Man found with head injuries in crane hire depot but nobody knows why
A man was found unconscious with serious head injuries at the crane hire depot where he worked but years later no explanation has been found.
Martin Savigar was working as a HGV driver for Ainscough Crane Hire Ltd when he suffered two separate injuries to his head.
There were no witnesses to the incident, CCTV cameras covering the area were not working and Mr Savigar had no memory of what happened according to court documents.
The injured man was unsuccessful in an attempt to sue his employers alleging negligence, but was granted permission to appeal.
Yesterday a High Court judge sitting at Liverpool Civil Justice Centre handed down a judgment dismissing his appeal, on the basis that he could not prove how his head injury had occurred.
The court heard Mr Savigar, who had been wearing a hard-hat, had been cleaning a tractor unit before he was found unconscious on the floor of the depot's wash area shortly after 11am on November 28, 2014.
His legal team later argued that the injury had been caused by a hook block, weighing three quarters of a tonne, which had been attached to a crane nearby the wash area.

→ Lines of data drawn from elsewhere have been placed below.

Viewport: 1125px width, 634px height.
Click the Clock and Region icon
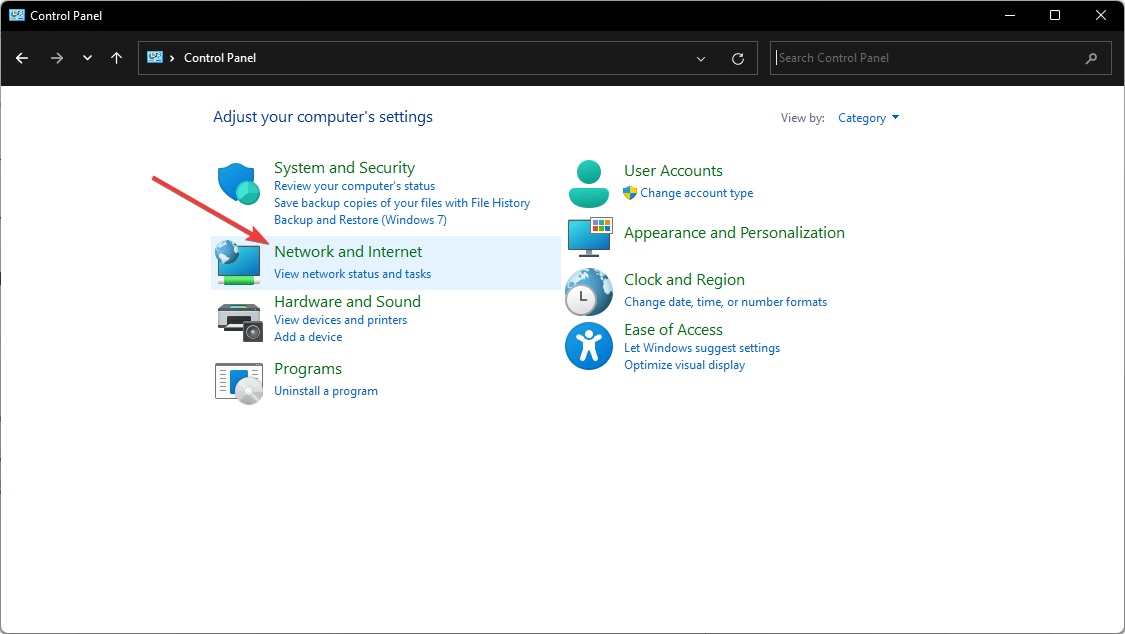tap(589, 291)
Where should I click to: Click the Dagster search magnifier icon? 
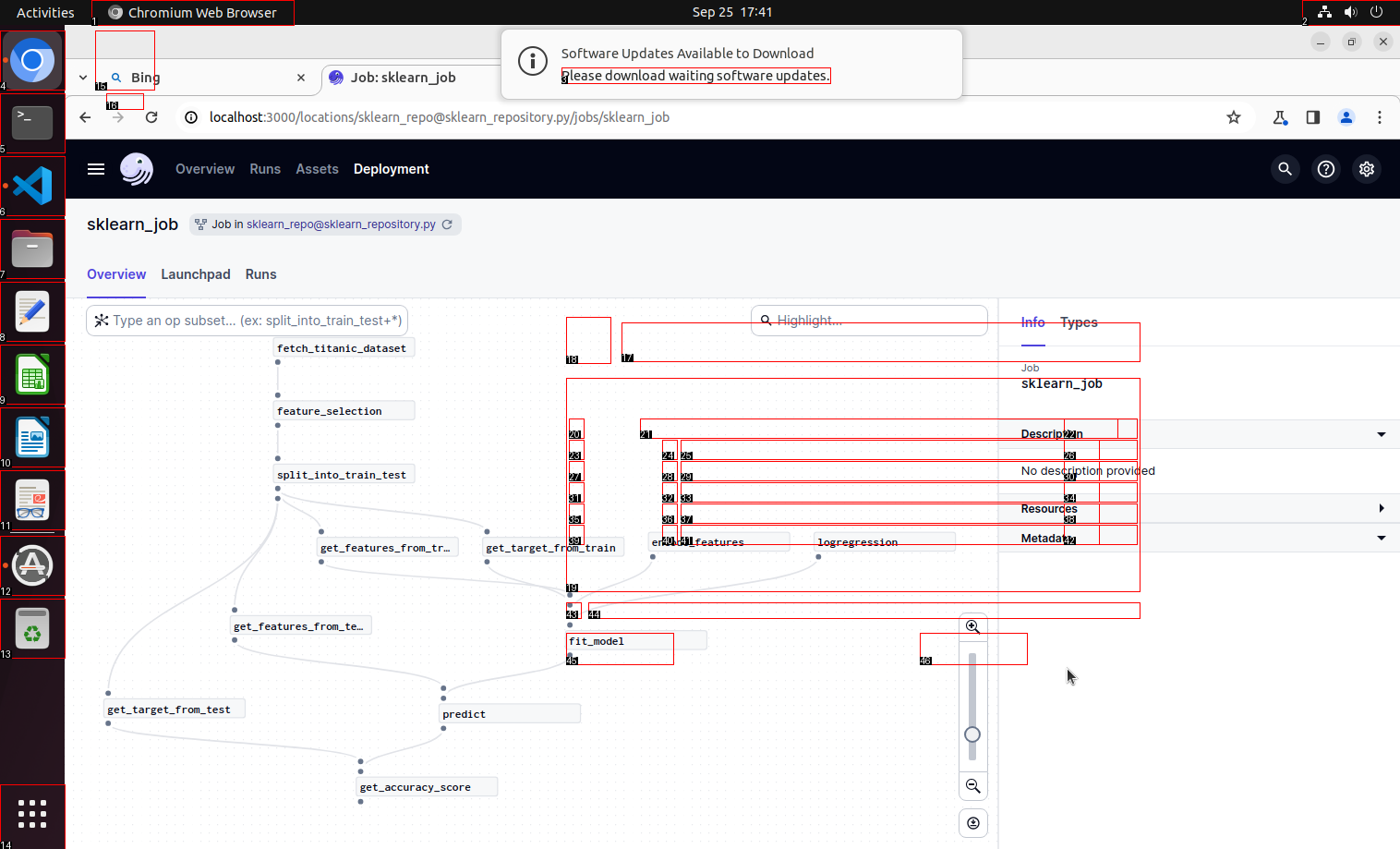coord(1285,169)
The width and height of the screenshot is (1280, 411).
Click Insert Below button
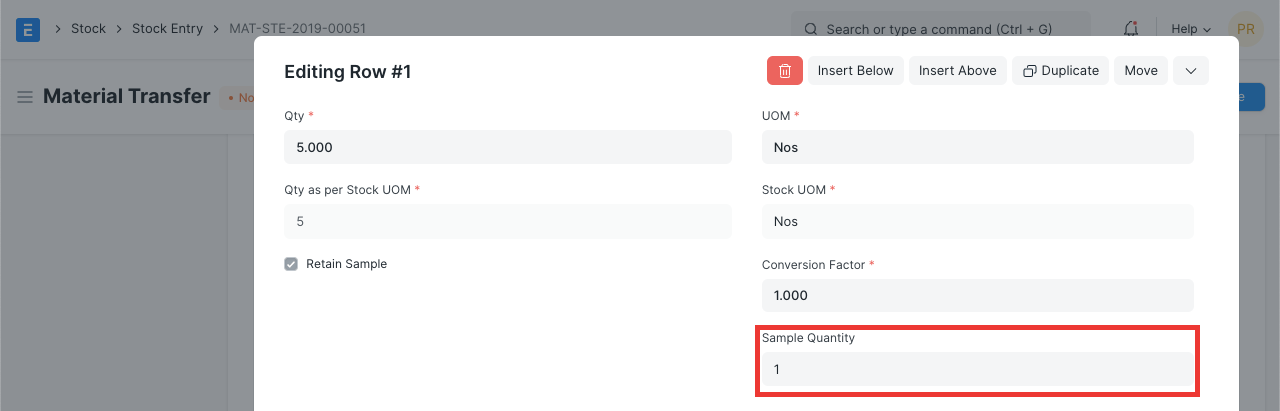[x=855, y=71]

However no dents were found in the hard-hat, no witness had seen the crane move and records showed the crane's engine had not been running between 9.21am and 6.27pm that day.

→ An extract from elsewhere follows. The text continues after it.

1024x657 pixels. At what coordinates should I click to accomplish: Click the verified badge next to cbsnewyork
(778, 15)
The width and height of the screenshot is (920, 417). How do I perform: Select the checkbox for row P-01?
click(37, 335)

Investigations by the company found a layer of dust that had settled on the hook block had not been disturbed.
While Ainscough were criticised by judge Mr Justice Robin Knowles for failing to report the accident to the Health and Safety Executive (HSE), there was no evidence available of any negligence that contributed to the accident and the judge accepted the explanation that CCTV cameras were not working.

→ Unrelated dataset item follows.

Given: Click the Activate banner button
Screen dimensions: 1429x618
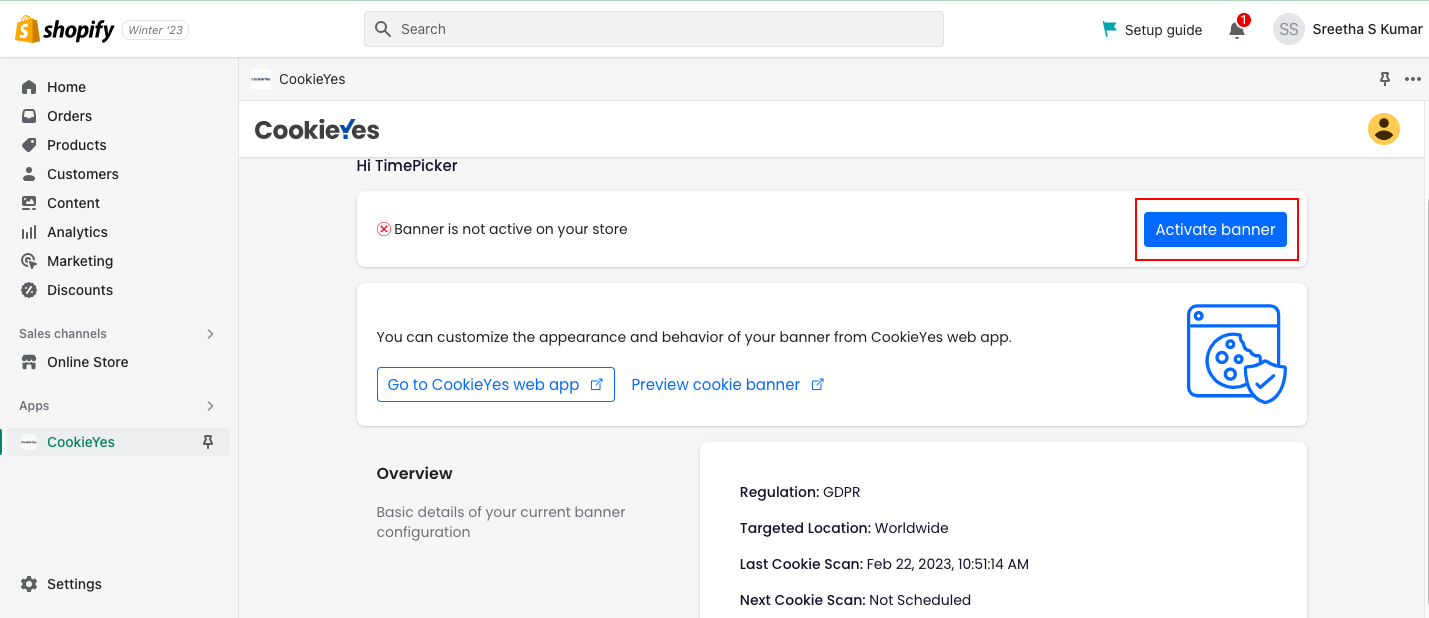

The court heard from medical experts that two blows were found on his head, consistent with Mr Savigar being struck by a hard, flat object.
They said the hook-block causing the injury was a possible explanation but could also not rule out an assault with a weapon.
Judge Knowles found that the trial judge, Judge Jacqueline Beech, had been entitled to reach the conclusion that there was not enough evidence to suggest the crane had moved.
He concluded: "I appreciate the serious consequences for Mr Savigar of the injuries he suffered on 29 September 2014.
"However, the judgment reached by HHJ Beech at trial is sound and the appeal against that judgment must be dismissed."